At night on the road, so many of your herdmates become apparitions that fly out of the woods, clatter across the gaze of a car’s headlights and then hurtle out of sight again. The driver feels the terror of having missed catastrophe; you slip between tree trunks, and the smell of earth and bitten bark and broken foliage settles into the fragrance of peace.

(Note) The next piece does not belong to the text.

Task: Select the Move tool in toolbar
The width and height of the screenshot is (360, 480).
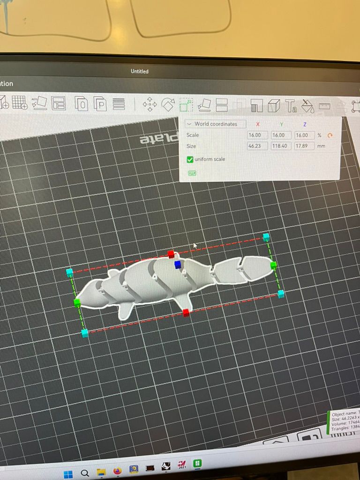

From the garden, you will see the slow drip of headlights along the road and feel that you are safe. Your herdmate will follow you over the white fence and tear the pole beans from their trellis. You will hear her breathing and chewing and the soft grunts of your own satiated hunger. When a pair of lights widens and moves toward the driveway, you vault back over the fence toward the road and snort, tails up, to warn each other of danger. When night enfolds you again, you slow to a walk and stop to graze together on the shoulder.

When the lights return, they are an apocalyptic silver that bolts through your veins. Your herdmate bounds into white nothingness. You try to follow, and as your hooves touch the road’s surface you will see the light sluicing over her silhouette, beautiful and luminous, before she vanishes up the embankment and you float, weightless as breath, gently calibrating your last moment of being before the long scream of tires on asphalt announces your return to the garden.

 

Jill Kronstadt’s fiction has appeared or is forthcoming in The Los Angeles Review, New South, and Scribner’s Best of the Fiction Workshops, among others. She lives in Washington, DC.